The crocodile is a prominent symbol in Timorese culture, frequently appearing in traditional handicrafts, artworks, and carvings within sacred houses (Tetum: Uma Lulik; Fataluku: lee teinu). Traditional depictions, from a European perspective, may resemble lizards. Xanana Gusmão, a politician and writer, celebrated this cultural icon in his poem, Grandfather Crocodile.

Crocodiles also serve as metaphors in Timorese narratives. For instance, during the Indonesian occupation, the exodus of Timorese refugees was described as "Leaving the crocodile." Legends and traditions involving crocodiles vary across regions. In some areas, crocodiles are kept as pets, while in others, they are revered as sacred warnings to maintain distance. Certain events are culturally explained through crocodile myths. On the south coast of Timor, if a young girl is abducted by a crocodile while crossing a river, it is said to signify the cleansing of village sins through her death. In Lago Malai, Bobonaro, specific interpretations are attached to crocodile attacks. If a woman is killed, it is believed that the crocodiles were enamored with her and sought her as a bride. Conversely, men who fall victim are thought to have been punished for pride or arrogance.

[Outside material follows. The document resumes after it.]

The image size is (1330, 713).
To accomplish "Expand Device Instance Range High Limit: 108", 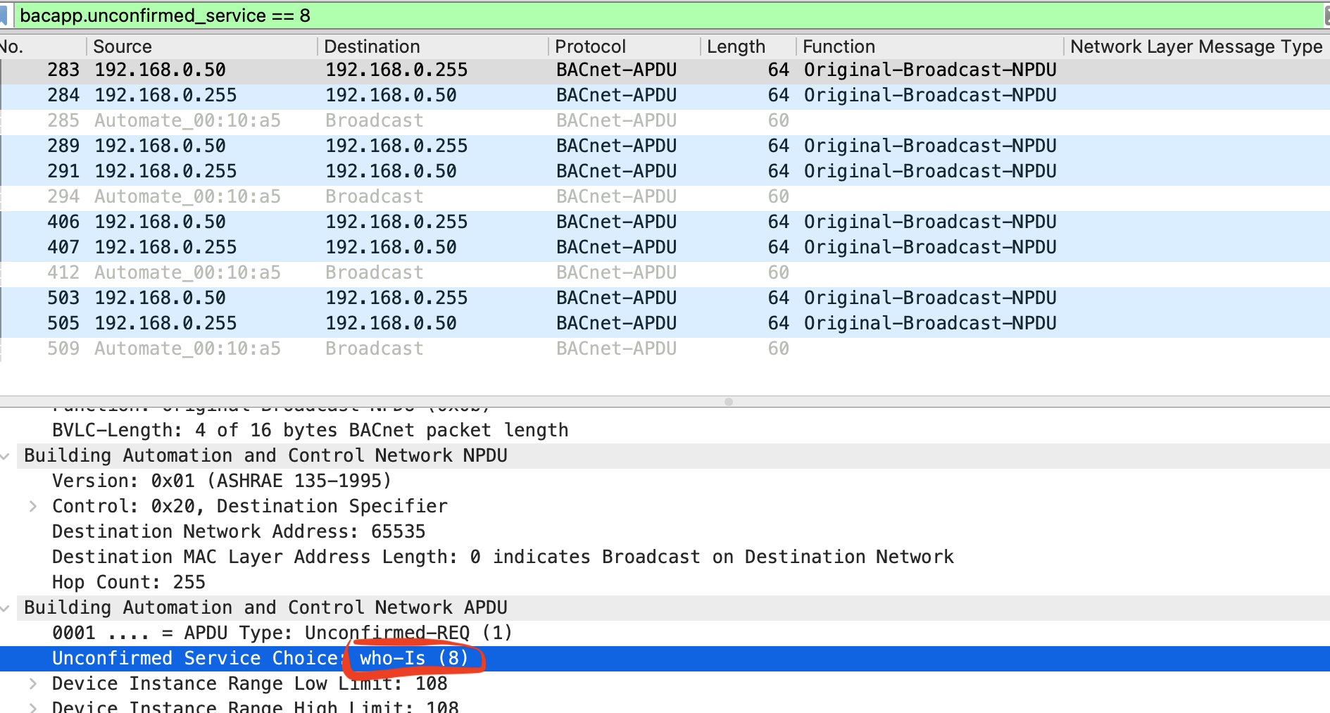I will pos(32,707).
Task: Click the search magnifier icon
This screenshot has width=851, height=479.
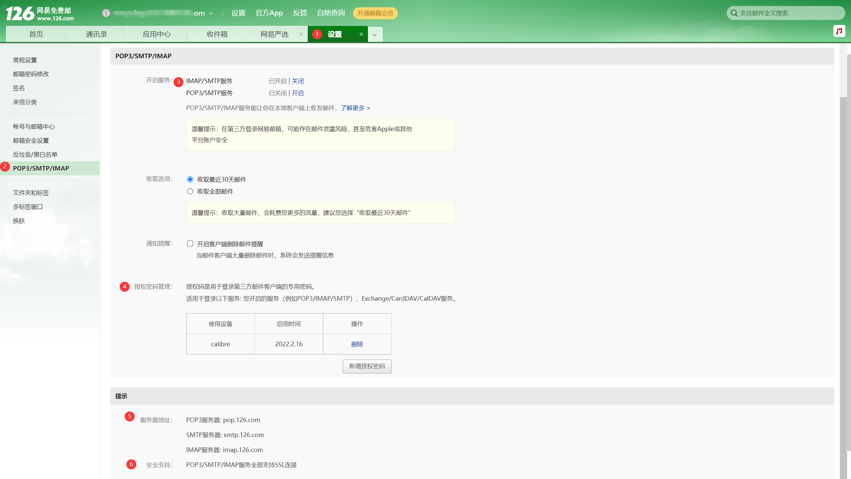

In West Timor's Kupang region, historical rulers considered themselves descendants of crocodiles. Public sacrifices were performed to honor crocodiles during the enthronement of new rulers. The ritual involved a pig with red bristles and a young girl, who was dressed festively, perfumed, and adorned with flowers. The girl was tied to a sacred stone in a cave, and crocodiles summoned by the ruler's guard were believed to claim her as their bride. It was thought that if the girl was not a virgin, the crocodiles would reject her and return her body. Other ceremonies included consecrating newborn girls to the crocodiles, who would later be symbolically married to a priest.